La première chambre du Tribunal révolutionnaire islamique de Mahabad, dans la province d’Azerbaïdjan occidental, a condamné à mort Kavis Abdollahzadeh Aghdam pour « insurrection armée contre l’État ». Ses six coaccusés – Hemin Mam-Ghaderi, Yousef Mam-Ghaderi, Mansour Karbalaei, Salar Bayazidi-Azar, Hassan Mamil-Azar et Salar Seyyed-Rahimi – ont chacun été condamnés à dix ans et un jour de prison pour « insurrection avant l’obtention d’armes ». Ils avaient tous été arrêtés fin juillet 2022 par des agents du ministère du Renseignement. Lors de l’opération d’arrestation, les forces de sécurité ont blessé Hemin Mam-Ghaderi par balle sur la route Bukan-Saqqez. Après leur arrestation, les hommes ont été transférés au centre de détention du ministère du Renseignement à Orumiyeh, où ils ont été interrogés et torturés pendant plusieurs semaines, sur la base d’accusations relatives à leur appartenance présumée au Parti démocratique du Kurdistan iranien (PDKI) et à leur implication présumée dans une action armée contre la République islamique d’Iran. Après la fin de l’interrogatoire, les détenus ont été libérés sous caution. Abdollahzadeh Aghdam a ensuite quitté l’Iran.
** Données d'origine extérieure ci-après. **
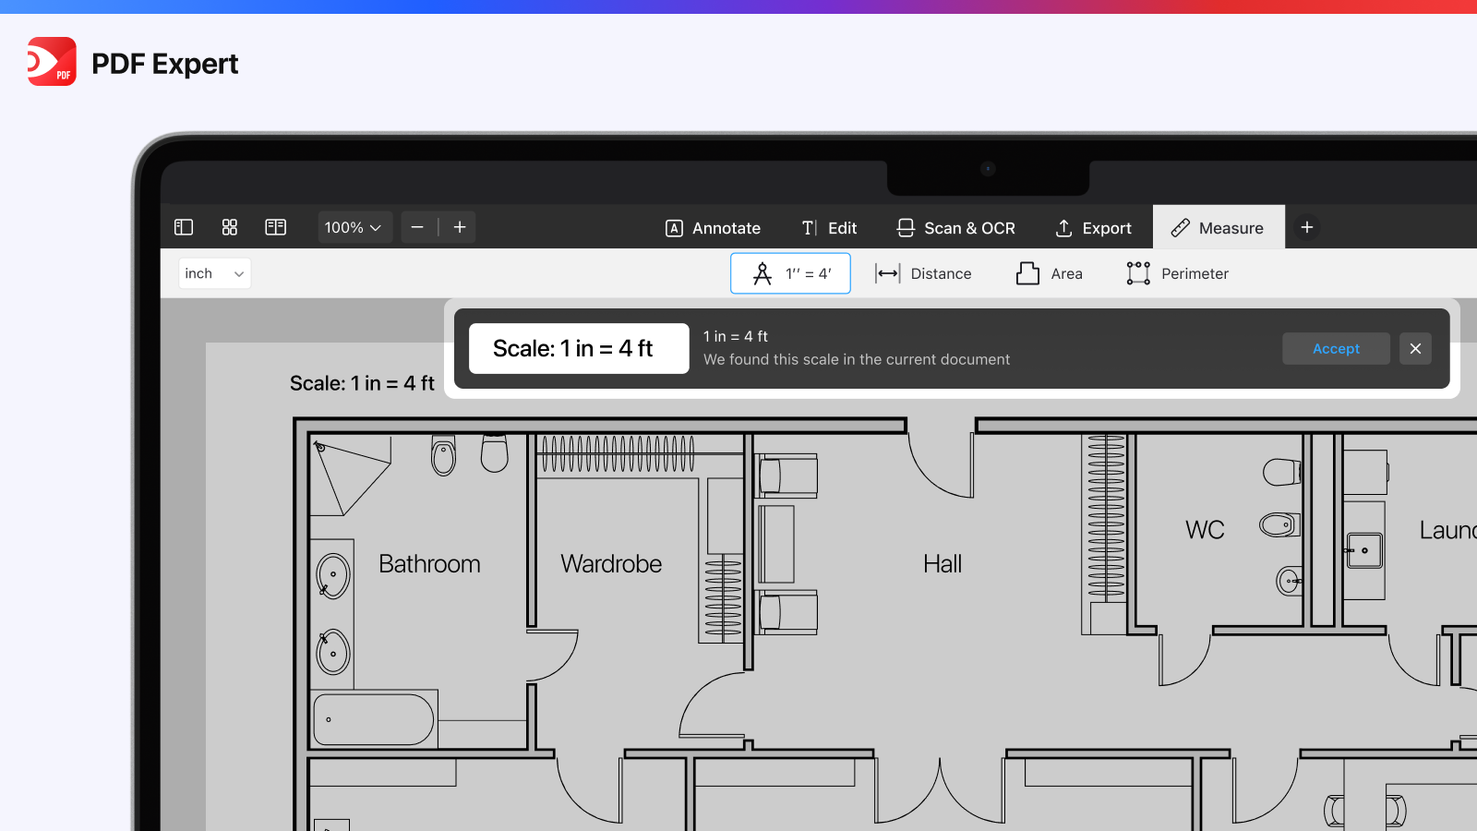Select the Distance measuring tool
The height and width of the screenshot is (831, 1477).
(x=923, y=273)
Hemin Mam-Ghaderi avait déjà été arrêté et emprisonné pour des accusations similaires le 16 mai 2017, puis condamné à 11 ans de prison par le tribunal révolutionnaire islamique de Saqqez pour « atteinte à la sécurité nationale » en raison de sa collaboration présumée avec le PDKI, ainsi que pour « propagande contre l’État ». Sa peine a ensuite été réduite à cinq ans par la Cour suprême, et il a été libéré de la prison de Bukan en avril 2020 à la suite d’une amnistie judiciaire accordée pendant l’épidémie de coronavirus.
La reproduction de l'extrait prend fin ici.